What is being asked: Only an exact copy belongs in the answer: the line with "Open the 10条/页 page size dropdown" and every line after it through the end of the records, pictures left out.

Provided records:

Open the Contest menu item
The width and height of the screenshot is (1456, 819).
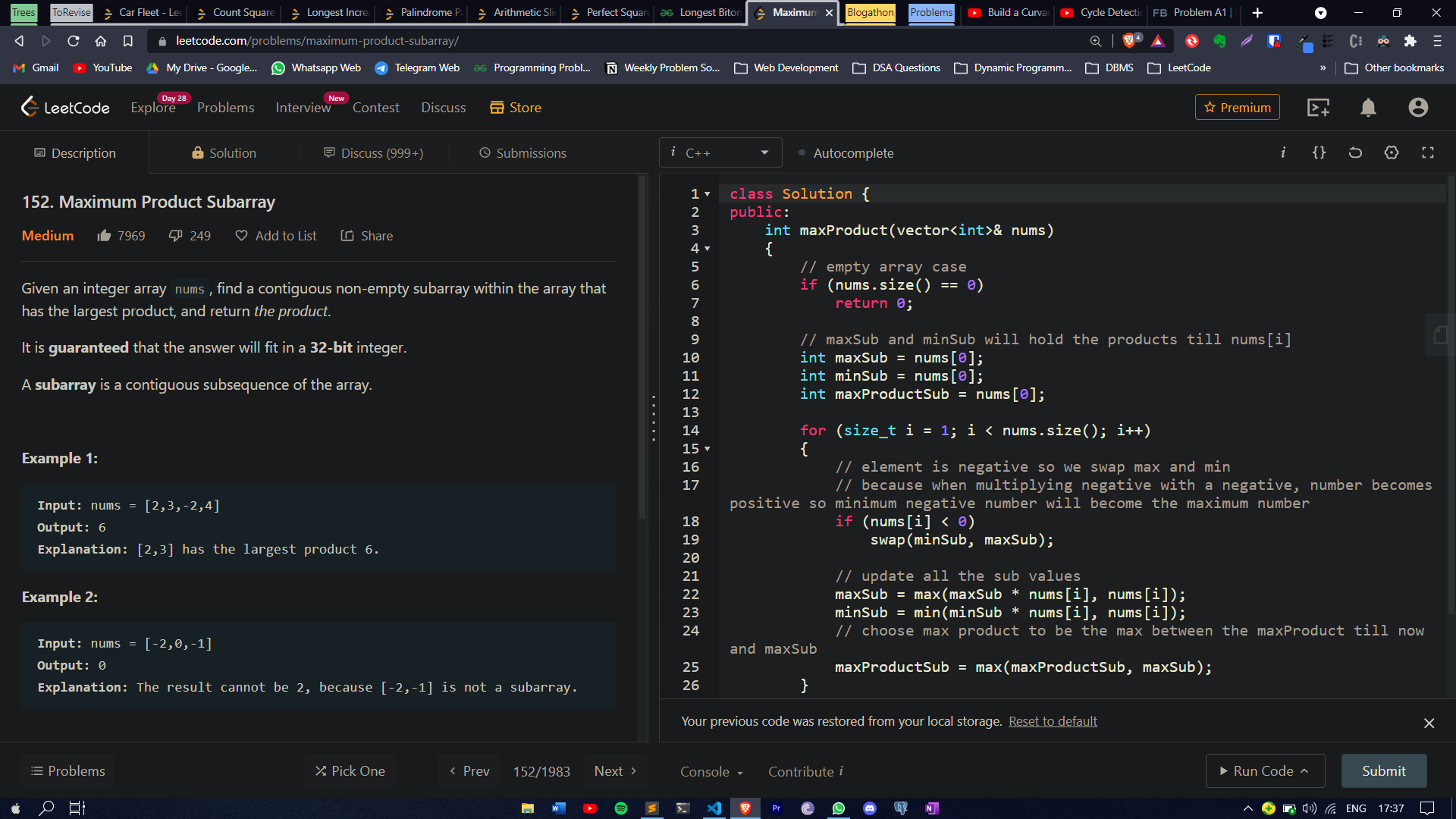point(375,107)
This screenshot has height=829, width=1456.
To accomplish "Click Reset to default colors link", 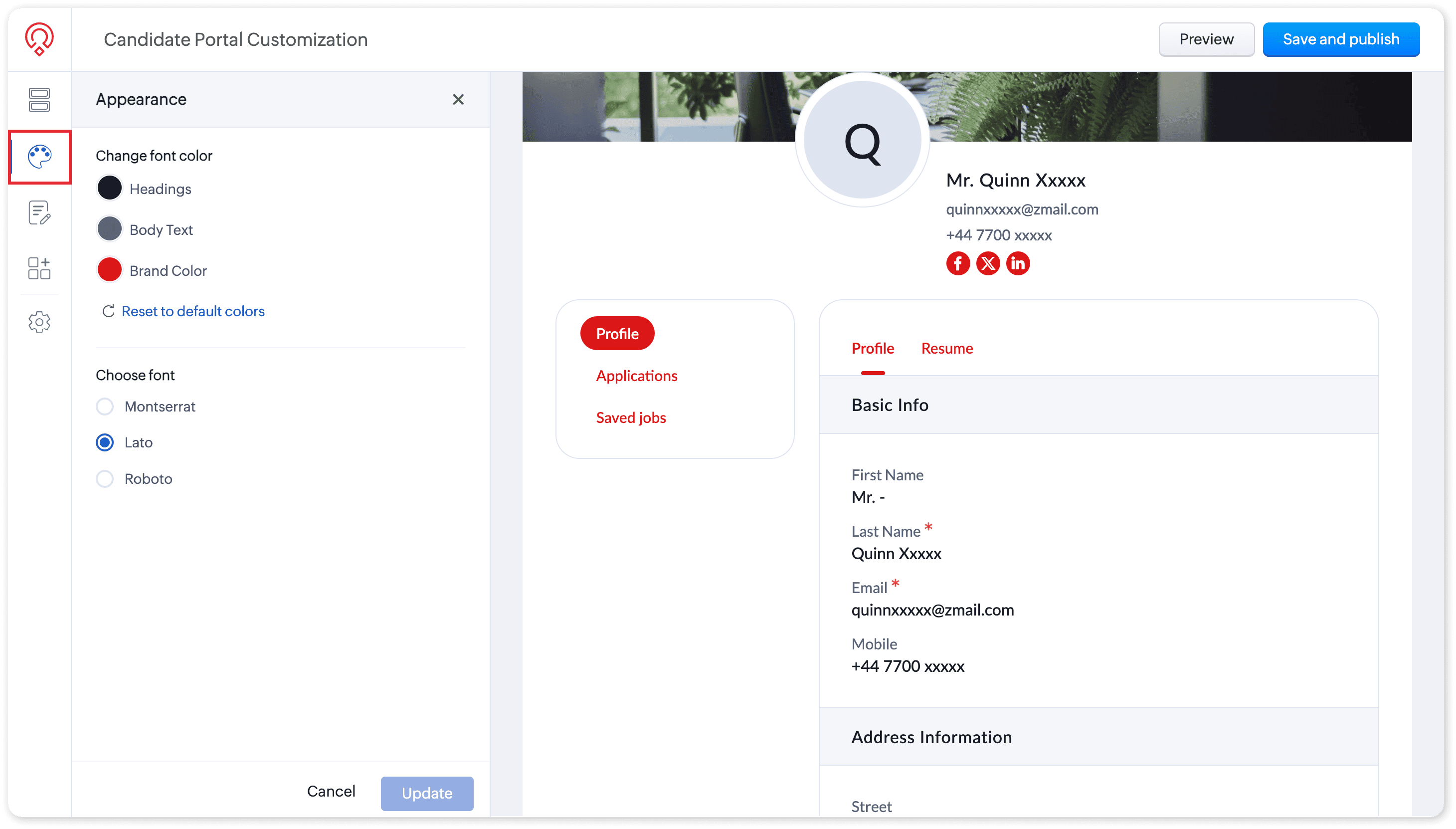I will pyautogui.click(x=192, y=311).
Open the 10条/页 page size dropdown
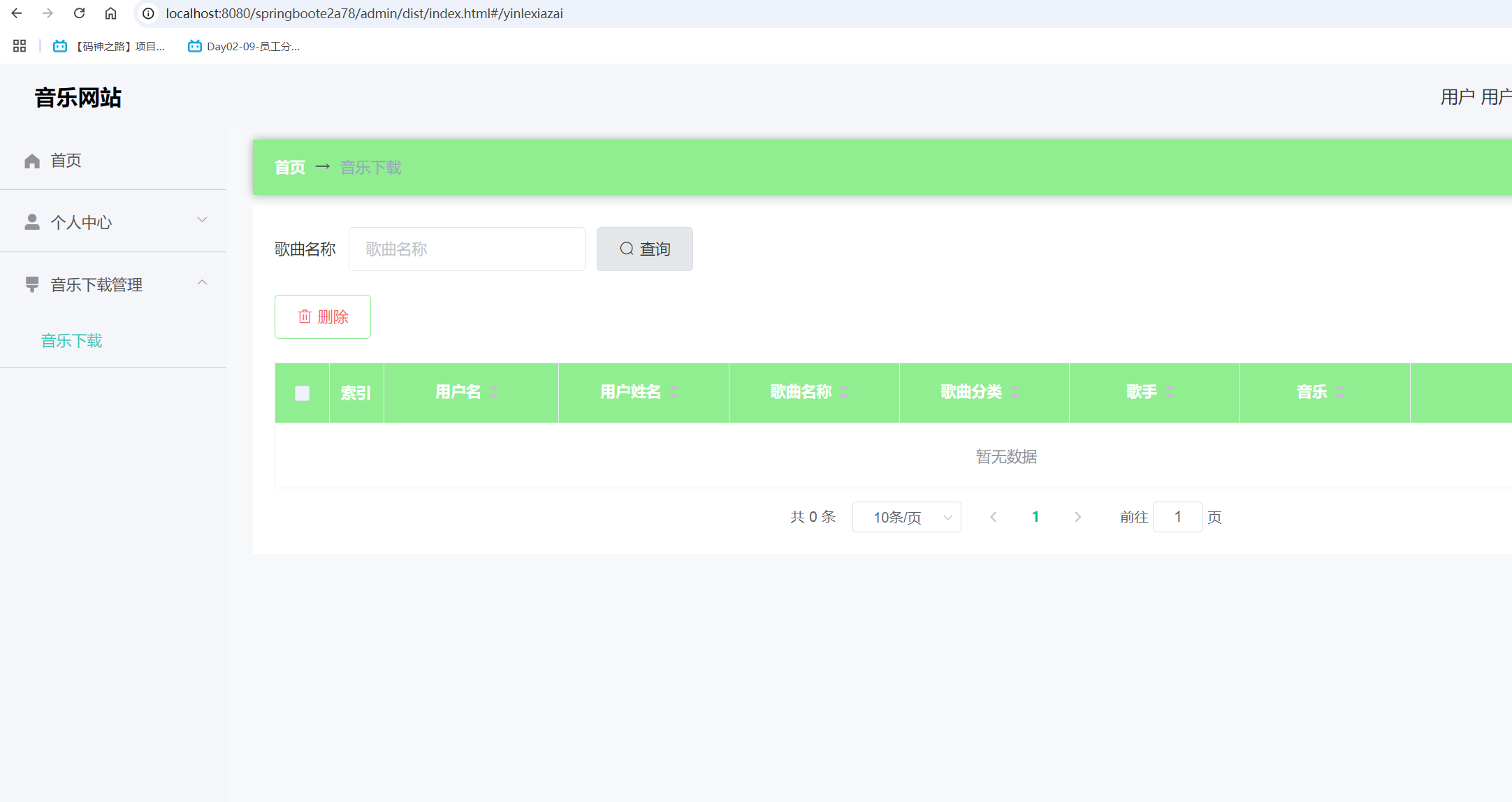Image resolution: width=1512 pixels, height=802 pixels. pyautogui.click(x=906, y=517)
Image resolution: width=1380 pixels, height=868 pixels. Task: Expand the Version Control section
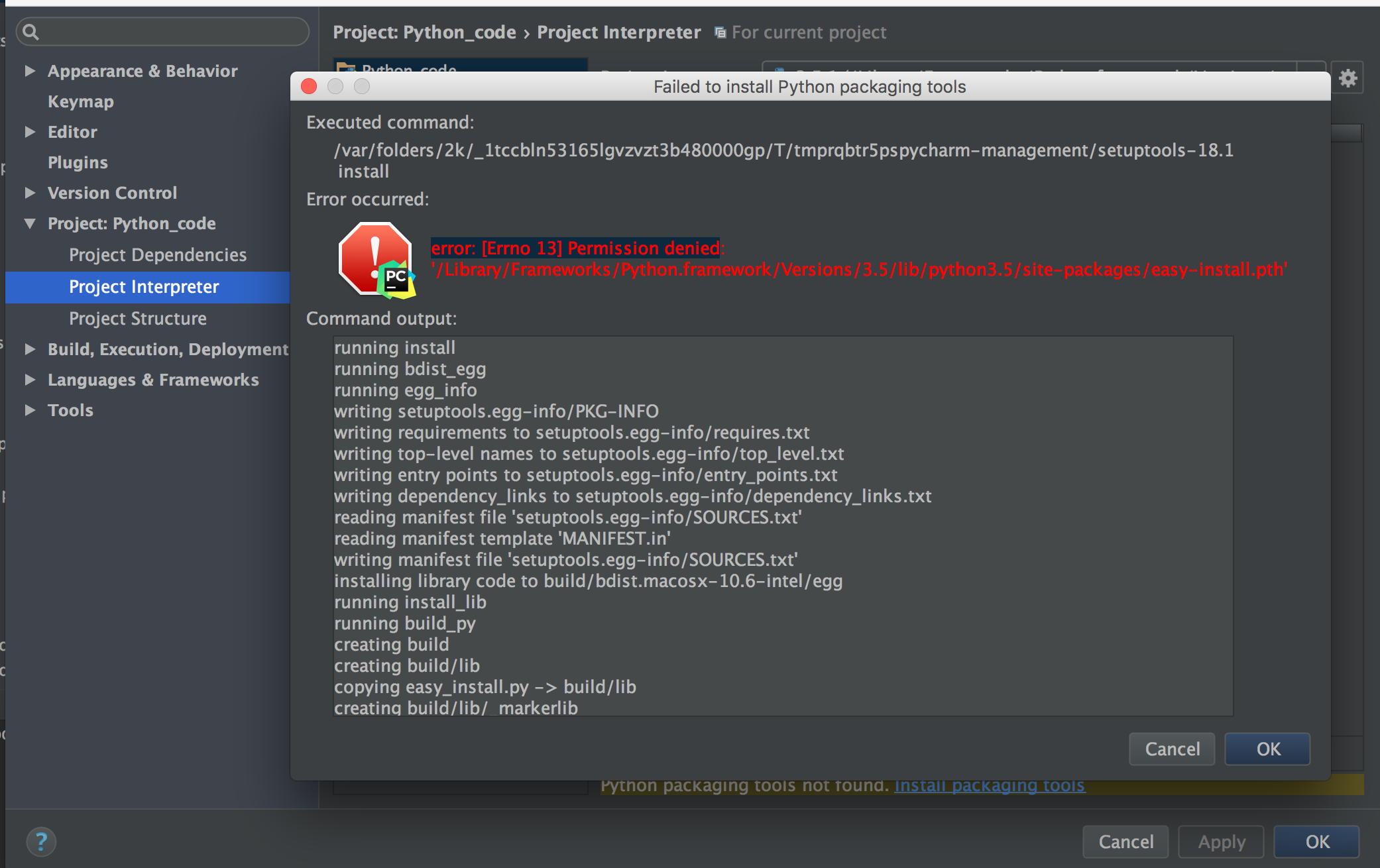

Written response:
Open the 10条/页 page size dropdown
Image resolution: width=1512 pixels, height=802 pixels. pyautogui.click(x=906, y=517)
Image resolution: width=1380 pixels, height=868 pixels. Task: Expand the Version Control section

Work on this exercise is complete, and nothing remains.